Nearly all parents who lose a child will reach this tipping point. The point at which their child is gone longer than they lived. Some parents have 18, 30, 50 years before this can happen, and for some parents they never see this date. But for parents who have lost an infant this date comes barreling down at us with in days, weeks, or months of a child passing.
I cannot imagine what it is like to lose a child one or two days after birth, or even at birth. My grandmother had a still born child. She was named Grace. My grandmother never "got over" this loss (how can you?) She spoke of her daughter to me when I was a child, and she loved Grace. My grandmother never even experienced this tipping point because it was simultaneous with Grace's birth. I cannot begin to imaging the pain of losing a child before its first breath.
There is a saying, "It is better to have loved and lost, than to never have loved at all." I cannot help but think that for me it was better to have been a mother, even if it were for only 5 months, 10 days, 11 hours, and 18 minutes, than to never have had Zoë in my life.
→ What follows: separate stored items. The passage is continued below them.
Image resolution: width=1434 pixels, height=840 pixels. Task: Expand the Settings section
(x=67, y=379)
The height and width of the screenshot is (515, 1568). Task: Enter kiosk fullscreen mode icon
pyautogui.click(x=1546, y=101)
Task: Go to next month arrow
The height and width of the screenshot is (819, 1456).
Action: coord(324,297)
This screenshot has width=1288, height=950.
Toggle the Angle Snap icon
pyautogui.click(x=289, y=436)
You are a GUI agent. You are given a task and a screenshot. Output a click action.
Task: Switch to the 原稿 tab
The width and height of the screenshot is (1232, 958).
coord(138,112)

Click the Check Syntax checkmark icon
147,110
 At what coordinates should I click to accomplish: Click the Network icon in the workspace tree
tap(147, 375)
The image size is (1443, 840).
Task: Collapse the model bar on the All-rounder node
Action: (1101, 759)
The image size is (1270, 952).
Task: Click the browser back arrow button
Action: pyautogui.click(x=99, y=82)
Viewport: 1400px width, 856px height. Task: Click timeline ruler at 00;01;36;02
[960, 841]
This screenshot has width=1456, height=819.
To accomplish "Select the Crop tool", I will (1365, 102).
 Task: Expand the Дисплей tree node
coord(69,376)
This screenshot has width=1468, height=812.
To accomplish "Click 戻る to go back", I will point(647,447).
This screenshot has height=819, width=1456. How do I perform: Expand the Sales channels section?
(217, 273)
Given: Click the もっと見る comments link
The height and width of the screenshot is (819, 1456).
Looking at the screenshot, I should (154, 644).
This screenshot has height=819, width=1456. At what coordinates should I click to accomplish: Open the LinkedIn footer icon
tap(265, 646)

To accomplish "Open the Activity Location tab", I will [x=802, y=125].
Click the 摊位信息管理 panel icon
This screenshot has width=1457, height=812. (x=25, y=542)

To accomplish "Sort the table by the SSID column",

So this September, on the tenth day, at the eleventh hour, and forty-four minutes past I will have reached Zoë's tipping point. Every second beyond that time and date she will have been gone longer than she lived. I don't know yet what to do with myself that day. Do I try to go to sleep and let time do its thing and march on? Do I stay awake and hold my breath from 11:44 to 11:45? Do I cry? Scream? I don't know what I'll do. But I know that no matter what I cannot stop this date and time from approaching, and passing by, and pulling me along with it.
Zoë will forever be 162 days old. She will never speak. Shew will never crawl, or roll over. She will never eat solid food, or walk. But she will change lives, hearts, and minds. She will change the world, because she has forever changed me.